▶ **EXERCISE INSTRUCTIONS**: Whichever lines include the word "Viewport", copy them as they appear in the data.

▶ **RECORDS FOR THIS EXERCISE**:
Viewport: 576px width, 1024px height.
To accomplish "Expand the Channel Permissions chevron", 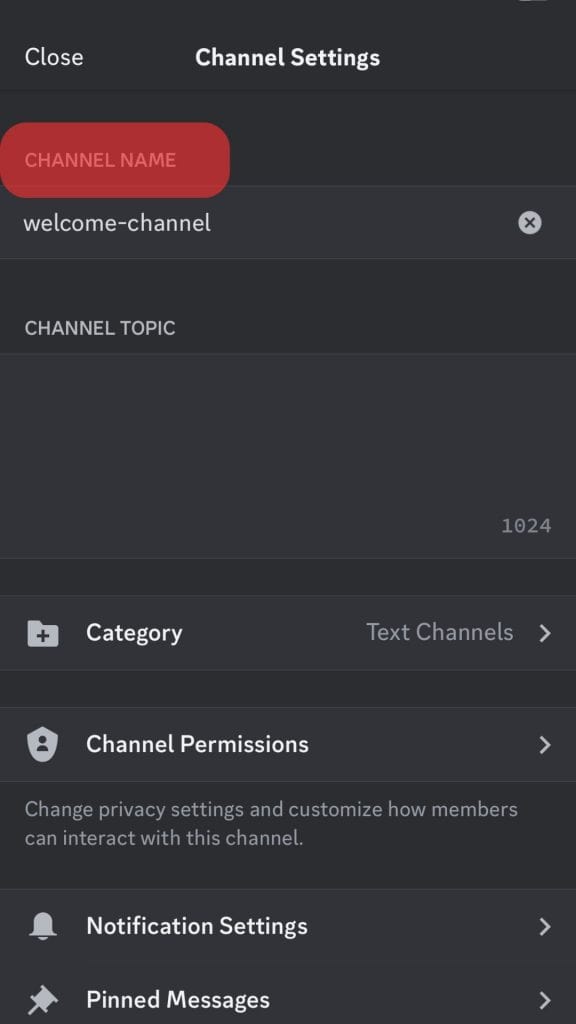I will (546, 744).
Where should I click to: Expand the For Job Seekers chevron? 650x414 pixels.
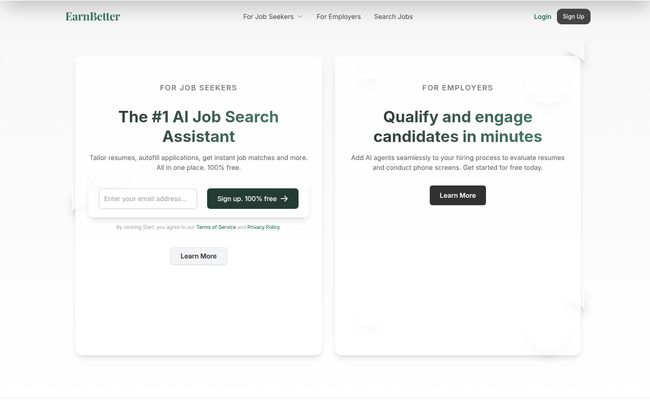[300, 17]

...

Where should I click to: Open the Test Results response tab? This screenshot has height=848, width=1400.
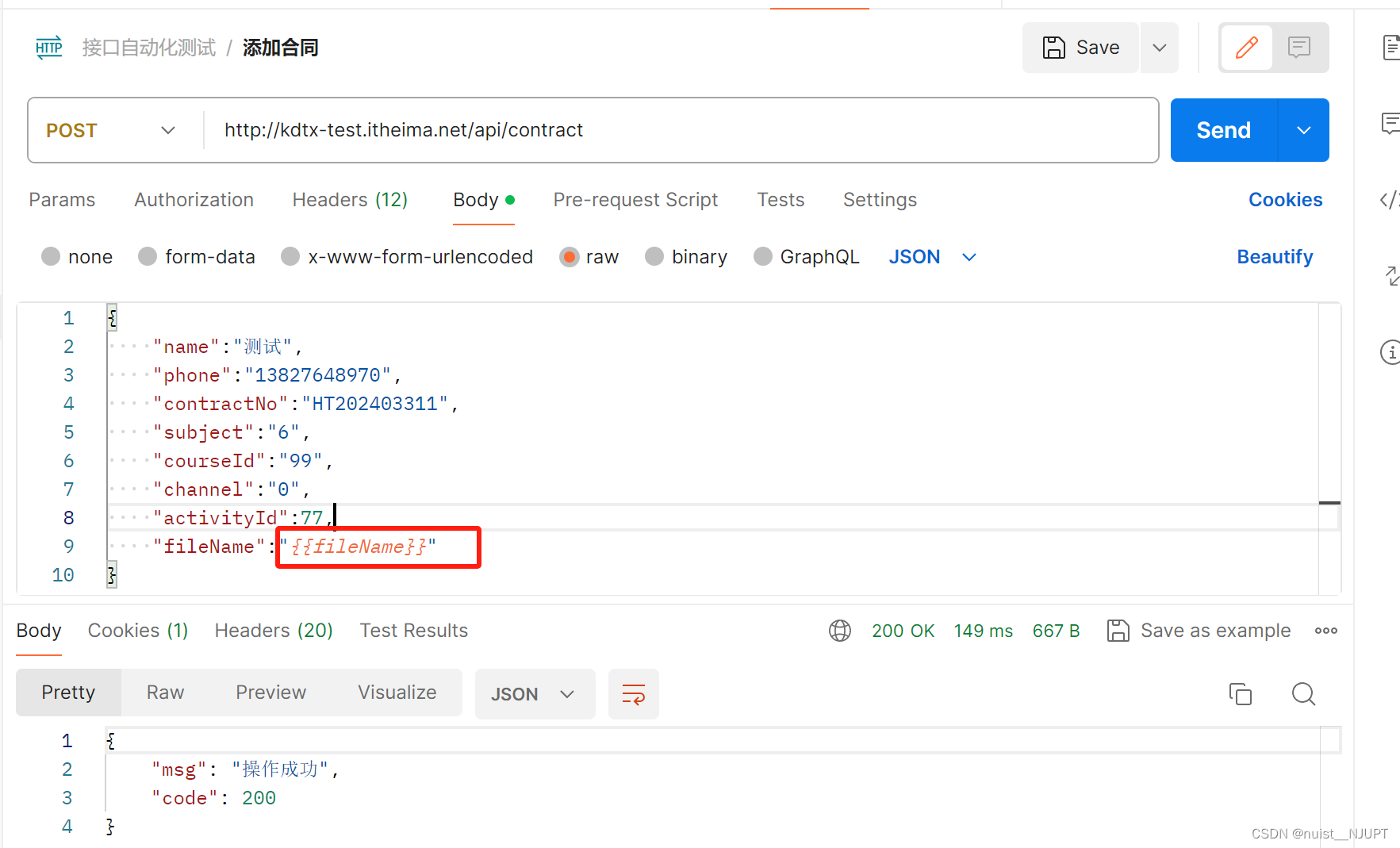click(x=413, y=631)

...

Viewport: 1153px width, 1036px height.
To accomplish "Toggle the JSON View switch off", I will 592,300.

▶ **YOUR SOLUTION**:
Viewport: 576px width, 1024px height.
Viewport: 1153px width, 1036px height.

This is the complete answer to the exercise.